Only one stretch of the data below should be repeated: the lines from the line containing "Task: Open the Configure" through the line containing "Given: Select the На 01.02.2025 balance row", inclusive, exactly as they are.

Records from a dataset
----

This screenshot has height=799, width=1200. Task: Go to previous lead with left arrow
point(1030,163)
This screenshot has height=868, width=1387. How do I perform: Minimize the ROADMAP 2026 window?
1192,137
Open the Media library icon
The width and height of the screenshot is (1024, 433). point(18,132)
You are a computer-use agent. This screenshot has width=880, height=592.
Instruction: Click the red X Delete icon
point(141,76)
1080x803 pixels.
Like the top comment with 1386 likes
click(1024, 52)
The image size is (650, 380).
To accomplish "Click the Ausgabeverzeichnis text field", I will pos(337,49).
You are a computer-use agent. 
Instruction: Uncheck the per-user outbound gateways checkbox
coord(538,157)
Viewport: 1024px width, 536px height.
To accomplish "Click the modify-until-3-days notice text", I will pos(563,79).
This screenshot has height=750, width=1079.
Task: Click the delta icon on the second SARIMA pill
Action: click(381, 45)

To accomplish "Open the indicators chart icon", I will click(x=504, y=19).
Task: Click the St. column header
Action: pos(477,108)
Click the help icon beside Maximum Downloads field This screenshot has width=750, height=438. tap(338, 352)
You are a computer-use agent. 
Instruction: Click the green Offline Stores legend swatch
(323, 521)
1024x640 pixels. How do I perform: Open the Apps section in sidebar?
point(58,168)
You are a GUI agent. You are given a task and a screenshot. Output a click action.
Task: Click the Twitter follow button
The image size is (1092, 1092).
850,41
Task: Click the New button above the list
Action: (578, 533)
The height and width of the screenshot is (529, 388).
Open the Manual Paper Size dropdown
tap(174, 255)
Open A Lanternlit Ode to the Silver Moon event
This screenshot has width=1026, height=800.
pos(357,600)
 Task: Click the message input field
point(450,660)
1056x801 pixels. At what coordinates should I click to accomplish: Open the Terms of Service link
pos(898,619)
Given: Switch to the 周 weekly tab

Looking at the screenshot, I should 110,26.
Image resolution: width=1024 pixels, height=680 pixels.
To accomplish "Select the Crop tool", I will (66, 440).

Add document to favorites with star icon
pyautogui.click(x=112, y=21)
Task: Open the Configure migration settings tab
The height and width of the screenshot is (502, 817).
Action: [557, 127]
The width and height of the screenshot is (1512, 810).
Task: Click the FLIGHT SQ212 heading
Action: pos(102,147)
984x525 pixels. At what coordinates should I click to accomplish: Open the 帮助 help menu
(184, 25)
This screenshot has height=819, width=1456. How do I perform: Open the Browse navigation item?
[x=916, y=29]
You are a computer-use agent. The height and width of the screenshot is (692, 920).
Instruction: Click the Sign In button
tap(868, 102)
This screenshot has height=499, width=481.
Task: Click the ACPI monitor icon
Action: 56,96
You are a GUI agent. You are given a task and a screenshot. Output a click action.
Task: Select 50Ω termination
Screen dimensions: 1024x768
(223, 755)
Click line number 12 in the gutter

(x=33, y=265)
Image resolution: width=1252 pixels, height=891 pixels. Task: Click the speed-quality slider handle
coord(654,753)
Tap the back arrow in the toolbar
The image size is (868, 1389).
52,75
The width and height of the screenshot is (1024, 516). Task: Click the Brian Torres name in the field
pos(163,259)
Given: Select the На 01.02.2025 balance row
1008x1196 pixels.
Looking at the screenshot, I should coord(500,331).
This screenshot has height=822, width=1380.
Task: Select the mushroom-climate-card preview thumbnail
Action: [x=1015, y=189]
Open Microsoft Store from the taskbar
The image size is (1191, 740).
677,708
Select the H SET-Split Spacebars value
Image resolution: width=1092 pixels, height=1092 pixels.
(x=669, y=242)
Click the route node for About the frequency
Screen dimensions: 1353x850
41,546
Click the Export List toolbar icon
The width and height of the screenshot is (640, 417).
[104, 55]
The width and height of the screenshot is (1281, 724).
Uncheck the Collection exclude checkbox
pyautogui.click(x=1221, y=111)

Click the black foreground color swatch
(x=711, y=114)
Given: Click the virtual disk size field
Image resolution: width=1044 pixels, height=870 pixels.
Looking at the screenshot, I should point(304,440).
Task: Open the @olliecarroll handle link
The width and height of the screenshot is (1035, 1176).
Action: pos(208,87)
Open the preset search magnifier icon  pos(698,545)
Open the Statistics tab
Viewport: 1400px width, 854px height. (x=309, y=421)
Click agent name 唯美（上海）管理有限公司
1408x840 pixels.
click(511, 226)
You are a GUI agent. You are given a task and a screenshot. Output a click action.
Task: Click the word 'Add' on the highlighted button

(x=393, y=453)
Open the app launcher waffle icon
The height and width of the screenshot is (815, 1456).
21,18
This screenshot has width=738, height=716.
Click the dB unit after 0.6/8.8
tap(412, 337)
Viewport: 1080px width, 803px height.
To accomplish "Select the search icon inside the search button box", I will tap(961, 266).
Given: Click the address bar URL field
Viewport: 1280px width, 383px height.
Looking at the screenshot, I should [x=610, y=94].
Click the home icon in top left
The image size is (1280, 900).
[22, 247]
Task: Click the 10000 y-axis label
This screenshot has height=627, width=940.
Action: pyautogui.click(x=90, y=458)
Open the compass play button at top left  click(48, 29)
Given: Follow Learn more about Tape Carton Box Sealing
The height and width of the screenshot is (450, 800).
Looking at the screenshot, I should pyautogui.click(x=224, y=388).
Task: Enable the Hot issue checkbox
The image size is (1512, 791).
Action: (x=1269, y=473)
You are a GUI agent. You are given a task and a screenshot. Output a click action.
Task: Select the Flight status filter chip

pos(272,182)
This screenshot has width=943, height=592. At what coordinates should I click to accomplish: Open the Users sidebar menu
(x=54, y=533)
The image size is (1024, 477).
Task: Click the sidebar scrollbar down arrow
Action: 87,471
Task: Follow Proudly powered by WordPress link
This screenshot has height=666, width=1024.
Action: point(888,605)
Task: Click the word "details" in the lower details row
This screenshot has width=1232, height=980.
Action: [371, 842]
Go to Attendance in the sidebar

----

Task output
Task: Open the Configure migration settings tab
The height and width of the screenshot is (502, 817).
Action: [557, 127]
The width and height of the screenshot is (1512, 810).
Task: Click the FLIGHT SQ212 heading
Action: pos(102,147)
984x525 pixels. At what coordinates should I click to accomplish: Open the 帮助 help menu
(184, 25)
This screenshot has height=819, width=1456. How do I perform: Open the Browse navigation item?
[x=916, y=29]
You are a computer-use agent. The height and width of the screenshot is (692, 920).
Instruction: Click the Sign In button
tap(868, 102)
This screenshot has height=499, width=481.
Task: Click the ACPI monitor icon
Action: 56,96
You are a GUI agent. You are given a task and a screenshot. Output a click action.
Task: Select 50Ω termination
Screen dimensions: 1024x768
(223, 755)
Click line number 12 in the gutter

(x=33, y=265)
Image resolution: width=1252 pixels, height=891 pixels. Task: Click the speed-quality slider handle
coord(654,753)
Tap the back arrow in the toolbar
The image size is (868, 1389).
52,75
The width and height of the screenshot is (1024, 516). Task: Click the Brian Torres name in the field
pos(163,259)
Given: Select the На 01.02.2025 balance row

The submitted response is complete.